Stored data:
· · · ·
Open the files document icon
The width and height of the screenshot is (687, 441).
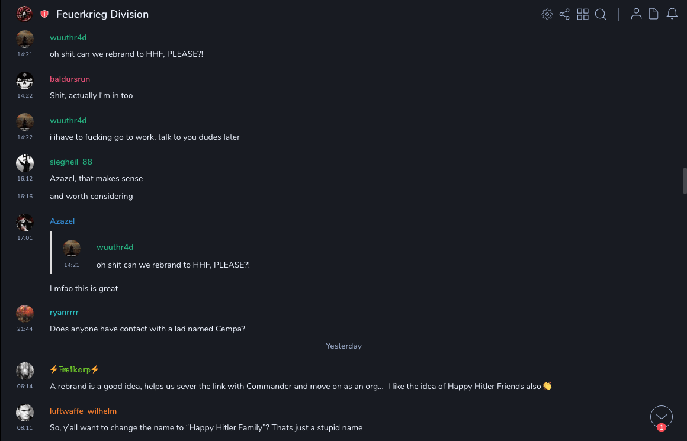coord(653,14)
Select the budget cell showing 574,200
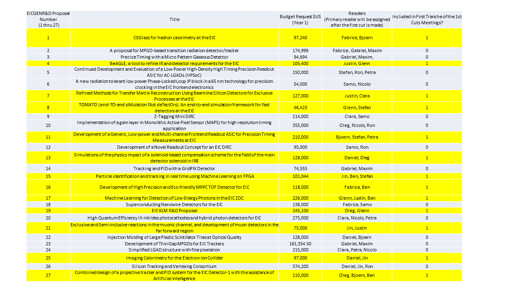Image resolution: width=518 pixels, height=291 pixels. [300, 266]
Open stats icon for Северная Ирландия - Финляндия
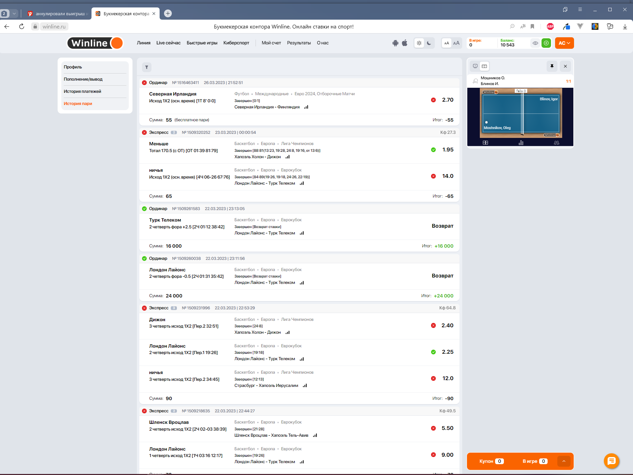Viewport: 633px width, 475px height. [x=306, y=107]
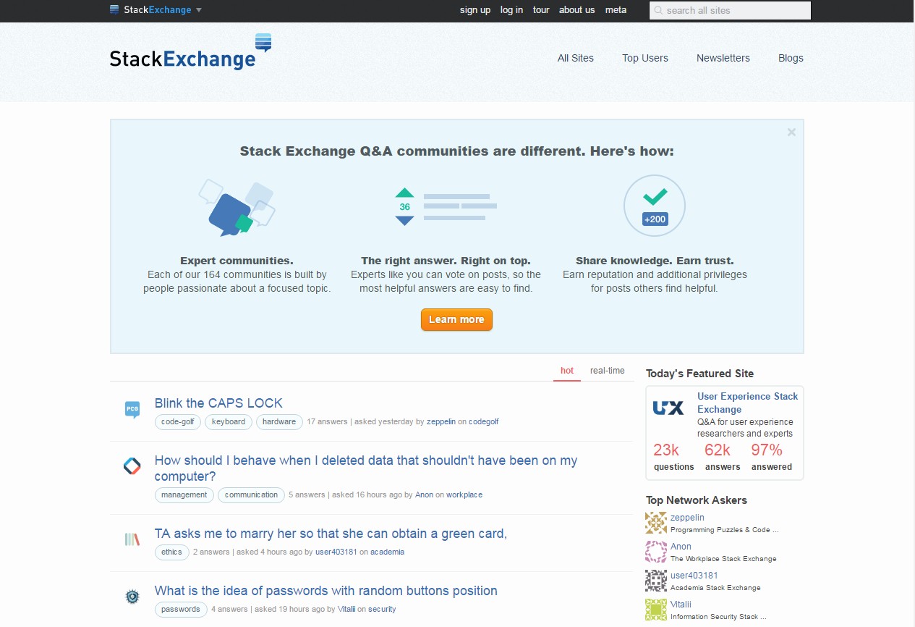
· · · ·
• [What the task requires]
Exact copies of the entries above are needed, with every picture removed.

• [Solution]
Open the files document icon
The width and height of the screenshot is (687, 441).
coord(653,14)
Select the budget cell showing 574,200
Image resolution: width=518 pixels, height=291 pixels. [300, 266]
Open stats icon for Северная Ирландия - Финляндия
Viewport: 633px width, 475px height. [x=306, y=107]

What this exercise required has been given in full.